▸ Prompt: In the records that follow, locate every line with "Image" and extract it.

▸ Items from a data source:
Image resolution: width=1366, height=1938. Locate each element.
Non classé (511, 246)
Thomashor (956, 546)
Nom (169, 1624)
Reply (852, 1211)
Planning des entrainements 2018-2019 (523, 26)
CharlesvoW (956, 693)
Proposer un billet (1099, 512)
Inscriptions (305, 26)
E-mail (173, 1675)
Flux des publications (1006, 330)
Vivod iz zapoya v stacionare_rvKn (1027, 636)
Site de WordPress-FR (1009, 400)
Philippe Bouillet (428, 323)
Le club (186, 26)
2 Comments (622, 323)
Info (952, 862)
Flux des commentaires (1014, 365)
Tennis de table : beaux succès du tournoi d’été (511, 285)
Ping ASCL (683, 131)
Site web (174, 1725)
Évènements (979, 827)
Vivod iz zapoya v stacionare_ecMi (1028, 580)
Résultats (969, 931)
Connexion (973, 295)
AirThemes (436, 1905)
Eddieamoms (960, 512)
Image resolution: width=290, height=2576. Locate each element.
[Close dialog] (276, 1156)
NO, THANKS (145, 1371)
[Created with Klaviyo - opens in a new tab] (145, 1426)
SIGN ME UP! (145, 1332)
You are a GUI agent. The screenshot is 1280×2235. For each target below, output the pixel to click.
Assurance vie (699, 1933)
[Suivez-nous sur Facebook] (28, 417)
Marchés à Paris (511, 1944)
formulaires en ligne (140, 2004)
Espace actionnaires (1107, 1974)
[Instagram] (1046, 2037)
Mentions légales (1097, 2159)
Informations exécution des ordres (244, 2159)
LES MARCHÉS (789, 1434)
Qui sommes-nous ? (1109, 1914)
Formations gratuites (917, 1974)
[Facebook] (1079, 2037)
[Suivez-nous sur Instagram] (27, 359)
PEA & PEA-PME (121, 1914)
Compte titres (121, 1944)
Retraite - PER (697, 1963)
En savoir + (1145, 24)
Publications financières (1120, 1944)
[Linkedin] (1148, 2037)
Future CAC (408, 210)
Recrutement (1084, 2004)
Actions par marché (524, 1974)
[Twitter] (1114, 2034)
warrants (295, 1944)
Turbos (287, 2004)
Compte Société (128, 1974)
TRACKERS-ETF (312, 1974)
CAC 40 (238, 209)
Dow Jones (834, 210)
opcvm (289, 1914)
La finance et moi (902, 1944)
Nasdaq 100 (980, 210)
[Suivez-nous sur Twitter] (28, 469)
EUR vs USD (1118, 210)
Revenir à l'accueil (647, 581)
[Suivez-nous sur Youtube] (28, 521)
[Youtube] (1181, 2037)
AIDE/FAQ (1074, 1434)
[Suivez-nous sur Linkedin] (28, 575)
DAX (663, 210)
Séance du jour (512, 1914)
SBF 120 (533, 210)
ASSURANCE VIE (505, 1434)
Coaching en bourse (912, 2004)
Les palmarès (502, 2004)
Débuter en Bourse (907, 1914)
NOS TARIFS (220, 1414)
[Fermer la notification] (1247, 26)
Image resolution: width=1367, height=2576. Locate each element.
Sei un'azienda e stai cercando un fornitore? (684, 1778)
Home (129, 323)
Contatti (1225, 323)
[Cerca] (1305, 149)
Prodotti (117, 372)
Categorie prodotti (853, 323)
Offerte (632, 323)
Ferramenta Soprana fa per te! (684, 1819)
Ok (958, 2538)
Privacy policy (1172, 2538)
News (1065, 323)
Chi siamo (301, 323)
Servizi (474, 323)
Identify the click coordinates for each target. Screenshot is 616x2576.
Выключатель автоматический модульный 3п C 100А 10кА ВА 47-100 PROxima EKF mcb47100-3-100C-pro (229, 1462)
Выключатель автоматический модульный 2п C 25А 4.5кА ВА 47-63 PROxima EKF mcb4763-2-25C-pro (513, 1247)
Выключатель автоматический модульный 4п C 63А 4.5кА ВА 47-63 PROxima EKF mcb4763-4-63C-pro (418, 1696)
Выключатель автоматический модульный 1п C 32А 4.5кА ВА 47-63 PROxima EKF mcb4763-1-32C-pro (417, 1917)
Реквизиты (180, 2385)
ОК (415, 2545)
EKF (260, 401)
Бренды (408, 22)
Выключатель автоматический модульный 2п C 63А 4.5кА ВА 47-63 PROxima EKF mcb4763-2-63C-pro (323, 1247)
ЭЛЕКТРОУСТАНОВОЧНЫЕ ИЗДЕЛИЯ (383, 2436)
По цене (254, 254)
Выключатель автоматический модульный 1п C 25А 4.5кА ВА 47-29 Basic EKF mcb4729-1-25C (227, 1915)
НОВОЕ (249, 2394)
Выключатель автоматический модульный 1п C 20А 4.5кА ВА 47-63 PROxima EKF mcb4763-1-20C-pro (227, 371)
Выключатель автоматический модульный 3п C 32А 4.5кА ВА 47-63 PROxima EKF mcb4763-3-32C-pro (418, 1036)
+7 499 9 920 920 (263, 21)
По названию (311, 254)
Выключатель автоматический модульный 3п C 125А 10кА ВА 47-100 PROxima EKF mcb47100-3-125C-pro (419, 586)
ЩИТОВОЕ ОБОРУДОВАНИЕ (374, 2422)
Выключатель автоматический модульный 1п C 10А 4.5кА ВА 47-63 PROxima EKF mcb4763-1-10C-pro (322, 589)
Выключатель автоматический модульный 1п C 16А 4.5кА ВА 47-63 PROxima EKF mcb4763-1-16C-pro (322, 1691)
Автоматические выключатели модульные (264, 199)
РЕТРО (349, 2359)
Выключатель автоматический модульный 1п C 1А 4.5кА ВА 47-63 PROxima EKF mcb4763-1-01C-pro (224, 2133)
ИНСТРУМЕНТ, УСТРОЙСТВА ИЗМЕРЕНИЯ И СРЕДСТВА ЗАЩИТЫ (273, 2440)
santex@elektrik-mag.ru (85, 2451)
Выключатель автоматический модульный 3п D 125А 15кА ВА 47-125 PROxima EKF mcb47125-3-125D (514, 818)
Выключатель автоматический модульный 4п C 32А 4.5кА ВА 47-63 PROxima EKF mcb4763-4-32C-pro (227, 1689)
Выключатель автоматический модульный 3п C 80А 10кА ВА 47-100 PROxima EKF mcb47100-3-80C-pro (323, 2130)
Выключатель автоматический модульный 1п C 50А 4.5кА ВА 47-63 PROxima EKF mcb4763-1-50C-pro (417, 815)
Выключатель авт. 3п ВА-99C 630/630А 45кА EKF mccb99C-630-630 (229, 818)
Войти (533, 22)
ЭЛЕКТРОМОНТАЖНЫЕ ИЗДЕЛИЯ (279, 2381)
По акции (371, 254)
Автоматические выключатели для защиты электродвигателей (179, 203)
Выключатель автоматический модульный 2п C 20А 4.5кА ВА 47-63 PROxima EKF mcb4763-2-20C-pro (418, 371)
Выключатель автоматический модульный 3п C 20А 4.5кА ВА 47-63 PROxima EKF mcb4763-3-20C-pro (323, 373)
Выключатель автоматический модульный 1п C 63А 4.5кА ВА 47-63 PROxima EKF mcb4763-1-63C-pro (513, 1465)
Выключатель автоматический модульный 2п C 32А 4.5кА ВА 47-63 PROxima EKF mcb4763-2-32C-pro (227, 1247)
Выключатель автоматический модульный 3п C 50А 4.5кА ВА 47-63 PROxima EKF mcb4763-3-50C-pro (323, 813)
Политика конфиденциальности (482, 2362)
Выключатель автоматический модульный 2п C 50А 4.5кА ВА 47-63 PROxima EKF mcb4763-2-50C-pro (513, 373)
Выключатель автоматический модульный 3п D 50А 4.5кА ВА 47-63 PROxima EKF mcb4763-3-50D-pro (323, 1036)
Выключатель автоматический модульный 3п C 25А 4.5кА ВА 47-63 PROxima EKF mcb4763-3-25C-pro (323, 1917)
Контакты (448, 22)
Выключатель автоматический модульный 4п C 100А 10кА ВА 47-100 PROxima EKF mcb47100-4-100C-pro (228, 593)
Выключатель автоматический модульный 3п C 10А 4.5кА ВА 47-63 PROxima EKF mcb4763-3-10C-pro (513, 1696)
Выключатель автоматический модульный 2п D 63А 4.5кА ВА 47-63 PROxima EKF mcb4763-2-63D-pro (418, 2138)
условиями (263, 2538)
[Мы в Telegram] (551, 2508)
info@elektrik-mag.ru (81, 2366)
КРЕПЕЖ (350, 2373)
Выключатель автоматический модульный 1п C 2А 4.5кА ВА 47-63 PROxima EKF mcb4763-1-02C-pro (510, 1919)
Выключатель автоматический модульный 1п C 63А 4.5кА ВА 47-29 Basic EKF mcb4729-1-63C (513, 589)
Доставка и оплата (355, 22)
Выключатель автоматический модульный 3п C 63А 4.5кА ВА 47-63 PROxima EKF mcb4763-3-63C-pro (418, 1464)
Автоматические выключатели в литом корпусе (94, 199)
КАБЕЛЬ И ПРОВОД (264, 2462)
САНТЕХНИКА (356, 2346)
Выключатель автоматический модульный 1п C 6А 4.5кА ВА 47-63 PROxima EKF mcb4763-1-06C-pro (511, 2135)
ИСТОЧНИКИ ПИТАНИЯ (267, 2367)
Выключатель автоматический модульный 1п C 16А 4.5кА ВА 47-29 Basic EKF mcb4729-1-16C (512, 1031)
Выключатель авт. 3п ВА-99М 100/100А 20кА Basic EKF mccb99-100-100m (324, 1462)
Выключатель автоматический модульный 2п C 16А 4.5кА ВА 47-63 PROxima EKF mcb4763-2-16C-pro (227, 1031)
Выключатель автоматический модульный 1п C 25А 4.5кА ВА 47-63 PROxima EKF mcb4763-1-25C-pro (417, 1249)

▸ The completed task:
Image resolution: width=1366, height=1938. Locate each element.
Image resolution: width=290, height=2576. Locate each element.
Image resolution: width=1367, height=2576. Locate each element.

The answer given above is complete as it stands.